Goal-Directed Decision Making with Spiking Neurons.


UNLABELLED: Behavioral and neuroscientific data on reward-based decision making point to a fundamental distinction between habitual and goal-directed action selection. The formation of habits, which requires simple updating of cached values, has been studied in great detail, and the reward prediction error theory of dopamine function has enjoyed prominent success in accounting for its neural bases. In contrast, the neural circuit mechanisms of goal-directed decision making, requiring extended iterative computations to estimate values online, are still unknown. Here we present a spiking neural network that provably solves the difficult online value estimation problem underlying goal-directed decision making in a near-optimal way and reproduces behavioral as well as neurophysiological experimental data on tasks ranging from simple binary choice to sequential decision making. Our model uses local plasticity rules to learn the synaptic weights of a simple neural network to achieve optimal performance and solves one-step decision-making tasks, commonly considered in neuroeconomics, as well as more challenging sequential decision-making tasks within 1 s.

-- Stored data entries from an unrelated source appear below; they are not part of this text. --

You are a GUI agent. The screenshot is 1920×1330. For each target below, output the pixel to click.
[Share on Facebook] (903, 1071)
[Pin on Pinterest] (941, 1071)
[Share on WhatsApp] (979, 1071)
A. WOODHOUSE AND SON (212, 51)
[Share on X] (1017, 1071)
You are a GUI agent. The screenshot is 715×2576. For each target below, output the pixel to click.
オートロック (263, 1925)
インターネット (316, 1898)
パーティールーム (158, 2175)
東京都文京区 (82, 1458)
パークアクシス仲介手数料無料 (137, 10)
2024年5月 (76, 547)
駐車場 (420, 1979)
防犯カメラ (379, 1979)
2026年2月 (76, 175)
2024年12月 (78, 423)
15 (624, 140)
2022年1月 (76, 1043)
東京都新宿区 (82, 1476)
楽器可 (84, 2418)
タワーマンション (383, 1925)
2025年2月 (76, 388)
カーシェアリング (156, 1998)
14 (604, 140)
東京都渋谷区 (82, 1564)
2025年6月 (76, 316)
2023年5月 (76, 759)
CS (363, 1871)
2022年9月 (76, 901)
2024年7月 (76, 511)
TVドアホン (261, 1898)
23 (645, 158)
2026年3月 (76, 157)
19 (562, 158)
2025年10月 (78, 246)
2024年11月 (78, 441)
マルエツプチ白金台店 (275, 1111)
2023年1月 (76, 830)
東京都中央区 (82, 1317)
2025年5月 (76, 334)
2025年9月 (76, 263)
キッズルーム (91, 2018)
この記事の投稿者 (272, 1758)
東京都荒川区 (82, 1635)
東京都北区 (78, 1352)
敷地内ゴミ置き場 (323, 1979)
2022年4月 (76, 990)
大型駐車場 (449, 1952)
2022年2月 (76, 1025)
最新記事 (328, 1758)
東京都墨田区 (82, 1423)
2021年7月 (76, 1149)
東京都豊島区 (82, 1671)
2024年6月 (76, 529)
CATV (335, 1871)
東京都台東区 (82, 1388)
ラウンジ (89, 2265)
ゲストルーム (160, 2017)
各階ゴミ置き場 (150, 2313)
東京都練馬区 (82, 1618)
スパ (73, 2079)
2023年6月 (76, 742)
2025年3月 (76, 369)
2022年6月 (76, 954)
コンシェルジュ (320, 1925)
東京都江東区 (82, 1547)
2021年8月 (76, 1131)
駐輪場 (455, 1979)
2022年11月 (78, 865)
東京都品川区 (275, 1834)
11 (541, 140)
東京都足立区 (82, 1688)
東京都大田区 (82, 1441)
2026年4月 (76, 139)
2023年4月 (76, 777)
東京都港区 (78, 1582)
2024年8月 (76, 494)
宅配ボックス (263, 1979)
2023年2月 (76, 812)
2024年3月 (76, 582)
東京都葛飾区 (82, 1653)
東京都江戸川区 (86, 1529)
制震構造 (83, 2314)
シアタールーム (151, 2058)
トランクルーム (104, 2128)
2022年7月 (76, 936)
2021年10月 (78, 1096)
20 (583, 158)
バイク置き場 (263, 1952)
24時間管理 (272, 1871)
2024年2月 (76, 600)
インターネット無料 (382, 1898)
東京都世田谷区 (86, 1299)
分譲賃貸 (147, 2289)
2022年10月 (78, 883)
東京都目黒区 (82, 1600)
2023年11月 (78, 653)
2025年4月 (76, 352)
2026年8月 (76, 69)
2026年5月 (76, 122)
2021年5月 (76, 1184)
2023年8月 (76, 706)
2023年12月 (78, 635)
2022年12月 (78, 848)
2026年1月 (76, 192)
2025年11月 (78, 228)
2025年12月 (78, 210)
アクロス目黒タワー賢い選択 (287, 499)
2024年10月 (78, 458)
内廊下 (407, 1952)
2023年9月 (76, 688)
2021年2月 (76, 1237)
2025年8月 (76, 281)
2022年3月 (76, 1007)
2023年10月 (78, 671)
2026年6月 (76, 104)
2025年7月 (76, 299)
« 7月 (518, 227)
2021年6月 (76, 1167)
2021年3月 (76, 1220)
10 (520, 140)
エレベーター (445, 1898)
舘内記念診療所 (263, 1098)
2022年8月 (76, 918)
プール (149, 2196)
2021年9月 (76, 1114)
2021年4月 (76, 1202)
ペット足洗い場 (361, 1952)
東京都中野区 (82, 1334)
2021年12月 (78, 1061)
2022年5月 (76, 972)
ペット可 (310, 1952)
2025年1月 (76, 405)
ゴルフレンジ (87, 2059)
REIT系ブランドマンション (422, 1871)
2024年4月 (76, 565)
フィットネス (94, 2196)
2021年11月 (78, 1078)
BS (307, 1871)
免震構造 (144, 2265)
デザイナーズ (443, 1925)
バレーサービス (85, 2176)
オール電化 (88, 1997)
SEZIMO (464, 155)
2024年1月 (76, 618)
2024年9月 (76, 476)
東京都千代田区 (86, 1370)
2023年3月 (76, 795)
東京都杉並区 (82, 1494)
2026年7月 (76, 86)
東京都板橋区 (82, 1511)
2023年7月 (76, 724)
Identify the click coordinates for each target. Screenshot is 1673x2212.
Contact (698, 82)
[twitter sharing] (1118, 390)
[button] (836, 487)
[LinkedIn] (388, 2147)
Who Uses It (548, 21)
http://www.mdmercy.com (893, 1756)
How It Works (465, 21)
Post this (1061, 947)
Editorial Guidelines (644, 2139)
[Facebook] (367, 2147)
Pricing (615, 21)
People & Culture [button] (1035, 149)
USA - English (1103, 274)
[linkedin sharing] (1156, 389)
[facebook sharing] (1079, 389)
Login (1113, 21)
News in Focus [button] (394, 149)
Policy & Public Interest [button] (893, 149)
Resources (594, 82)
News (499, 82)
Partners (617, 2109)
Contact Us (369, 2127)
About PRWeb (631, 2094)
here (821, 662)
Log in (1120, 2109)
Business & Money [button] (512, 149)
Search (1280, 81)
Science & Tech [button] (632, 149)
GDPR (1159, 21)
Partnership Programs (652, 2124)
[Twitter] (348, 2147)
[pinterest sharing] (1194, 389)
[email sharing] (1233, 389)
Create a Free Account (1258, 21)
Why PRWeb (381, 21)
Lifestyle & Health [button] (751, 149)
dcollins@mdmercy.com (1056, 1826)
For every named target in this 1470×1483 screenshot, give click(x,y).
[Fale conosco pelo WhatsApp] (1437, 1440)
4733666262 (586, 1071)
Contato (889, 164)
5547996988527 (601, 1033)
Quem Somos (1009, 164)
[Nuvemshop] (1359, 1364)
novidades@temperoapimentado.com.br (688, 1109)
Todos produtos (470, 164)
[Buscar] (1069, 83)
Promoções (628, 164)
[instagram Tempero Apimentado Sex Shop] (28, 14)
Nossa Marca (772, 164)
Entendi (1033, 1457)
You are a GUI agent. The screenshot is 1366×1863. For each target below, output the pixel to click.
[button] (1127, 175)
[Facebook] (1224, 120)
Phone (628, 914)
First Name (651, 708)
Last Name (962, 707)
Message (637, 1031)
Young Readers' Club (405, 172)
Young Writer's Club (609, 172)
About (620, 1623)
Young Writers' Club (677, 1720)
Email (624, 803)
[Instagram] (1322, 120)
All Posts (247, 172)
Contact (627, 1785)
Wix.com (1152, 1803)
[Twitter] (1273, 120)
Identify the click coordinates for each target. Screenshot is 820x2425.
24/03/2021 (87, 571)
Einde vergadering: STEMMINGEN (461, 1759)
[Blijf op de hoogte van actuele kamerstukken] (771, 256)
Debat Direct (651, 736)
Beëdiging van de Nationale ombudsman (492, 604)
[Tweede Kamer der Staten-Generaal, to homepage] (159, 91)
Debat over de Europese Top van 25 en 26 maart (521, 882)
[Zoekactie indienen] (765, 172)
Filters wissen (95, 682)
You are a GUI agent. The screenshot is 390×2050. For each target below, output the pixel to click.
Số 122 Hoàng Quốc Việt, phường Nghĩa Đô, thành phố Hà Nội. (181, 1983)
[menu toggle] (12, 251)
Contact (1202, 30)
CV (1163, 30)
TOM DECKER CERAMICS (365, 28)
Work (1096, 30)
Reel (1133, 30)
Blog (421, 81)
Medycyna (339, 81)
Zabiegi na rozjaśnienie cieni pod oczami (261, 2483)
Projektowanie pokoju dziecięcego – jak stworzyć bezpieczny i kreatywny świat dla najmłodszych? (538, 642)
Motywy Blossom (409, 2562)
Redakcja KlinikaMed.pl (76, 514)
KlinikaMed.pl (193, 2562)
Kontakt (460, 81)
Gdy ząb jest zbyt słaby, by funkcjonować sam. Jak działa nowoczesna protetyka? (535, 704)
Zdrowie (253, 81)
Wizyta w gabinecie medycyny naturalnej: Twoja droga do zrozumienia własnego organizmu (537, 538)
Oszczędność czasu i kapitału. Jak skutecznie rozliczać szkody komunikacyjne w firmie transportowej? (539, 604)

These decision times, and their parametric dependence on task parameters, as well as the final choice probabilities match behavioral data, whereas the evolution of neural activities in the network closely mimics neural responses recorded in frontal cortices during the execution of such tasks. Our theory provides a principled framework to understand the neural underpinning of goal-directed decision making and makes novel predictions for sequential decision-making tasks with multiple rewards. SIGNIFICANCE STATEMENT: Goal-directed actions requiring prospective planning pervade decision making, but their circuit-level mechanisms remain elusive. We show how a model circuit of biologically realistic spiking neurons can solve this computationally challenging problem in a novel way. The synaptic weights of our network can be learned using local plasticity rules such that its dynamics devise a near-optimal plan of action. By systematically comparing our model results to experimental data, we show that it reproduces behavioral decision times and choice probabilities as well as neural responses in a rich set of tasks. Our results thus offer the first biologically realistic account for complex goal-directed decision making at a computational, algorithmic, and implementational level.